北アルプスは清らかな伏流水の源。この大地から流れ出る水が、蕎麦を、つゆの決め手となる醤油の原料、大豆を育んでいる。
「北アルプスを眼前に
極上蕎麦をすする贅沢」
長野県と隣り合う二県にまたがる飛騨山脈、通称“北アルプス”。その壮大なスケールは文字通り日本離れしているが、御膝元にある安曇野市は日本人のソウルフード、蕎麦の一大産地である。この地に壮観な山々を眺めながら蕎麦をいただける名店があると聞いて、車を走らせた。
松本空港から車で約40分。小高い丘の上に『安曇野 翁』はある。平屋造り風の店内に入ると、雄大な北アルプスの近景が目に飛び込んできた。美しく切り取られた風景に、しばし言葉を奪われる。もちろん、特等席に陣取った。
『安曇野 翁』の蕎麦はすべて手打ちだが、白くて細い“ざるそば”と黒くて太い“田舎そば”の2種類から選べる。蕎麦本来の味を楽しむなら、やはり“ざるそば”だろう。コシが強く、噛むたびに蕎麦本来の持つ風味と味わいがのど越しに広がる。
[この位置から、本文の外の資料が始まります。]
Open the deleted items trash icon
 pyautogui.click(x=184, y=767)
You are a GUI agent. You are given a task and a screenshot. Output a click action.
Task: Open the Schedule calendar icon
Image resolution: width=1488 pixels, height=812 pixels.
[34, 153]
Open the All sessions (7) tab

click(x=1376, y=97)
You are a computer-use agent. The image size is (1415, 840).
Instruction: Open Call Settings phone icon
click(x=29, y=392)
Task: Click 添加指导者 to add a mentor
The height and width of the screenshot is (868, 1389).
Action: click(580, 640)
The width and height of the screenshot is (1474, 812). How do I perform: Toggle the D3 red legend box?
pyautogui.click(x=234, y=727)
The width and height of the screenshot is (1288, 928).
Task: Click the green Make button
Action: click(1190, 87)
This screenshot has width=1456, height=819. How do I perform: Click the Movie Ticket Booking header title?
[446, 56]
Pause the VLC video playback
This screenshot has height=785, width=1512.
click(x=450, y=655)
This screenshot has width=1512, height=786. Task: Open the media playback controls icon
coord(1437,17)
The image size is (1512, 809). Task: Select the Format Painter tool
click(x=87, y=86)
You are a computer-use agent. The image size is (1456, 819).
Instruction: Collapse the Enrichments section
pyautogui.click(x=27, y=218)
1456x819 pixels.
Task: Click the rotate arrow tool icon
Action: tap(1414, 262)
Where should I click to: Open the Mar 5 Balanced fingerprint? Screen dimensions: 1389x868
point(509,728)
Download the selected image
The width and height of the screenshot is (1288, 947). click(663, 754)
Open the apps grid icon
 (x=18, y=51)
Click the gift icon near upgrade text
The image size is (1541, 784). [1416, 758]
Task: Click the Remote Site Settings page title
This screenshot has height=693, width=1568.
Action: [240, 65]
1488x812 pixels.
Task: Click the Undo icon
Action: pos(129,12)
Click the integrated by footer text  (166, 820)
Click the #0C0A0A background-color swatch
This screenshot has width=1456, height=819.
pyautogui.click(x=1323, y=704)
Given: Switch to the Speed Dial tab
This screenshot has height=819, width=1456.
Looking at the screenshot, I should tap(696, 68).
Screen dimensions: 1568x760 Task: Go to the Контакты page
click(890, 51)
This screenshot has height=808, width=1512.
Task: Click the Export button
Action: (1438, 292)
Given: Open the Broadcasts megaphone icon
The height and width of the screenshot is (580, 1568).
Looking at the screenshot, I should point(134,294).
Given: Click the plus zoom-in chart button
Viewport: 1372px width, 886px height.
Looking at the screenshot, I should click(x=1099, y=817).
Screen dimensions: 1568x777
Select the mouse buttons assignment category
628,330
北アルプスの伏流水を使い、枕崎の枯本節で取っただしと、松本の『大久保醤油』で取った返しを合わせたつゆには切れがあり、蕎麦が持つ甘味を際立たせている。
食後にトロトロの蕎麦湯を飲みながら、北アルプスを仰ぎ見て思う。
は~、日本人に生まれてよかった!

国産合鴨の脂と旨味がとろけたつゆがシンプルな蕎麦に合う『鴨せいろ』1,400円。

細く切り分けていく手捌きも美しい。蕎麦打ち名人・高橋邦弘氏の一番弟子として『翁流』という蕎麦打ちの流儀を継承している。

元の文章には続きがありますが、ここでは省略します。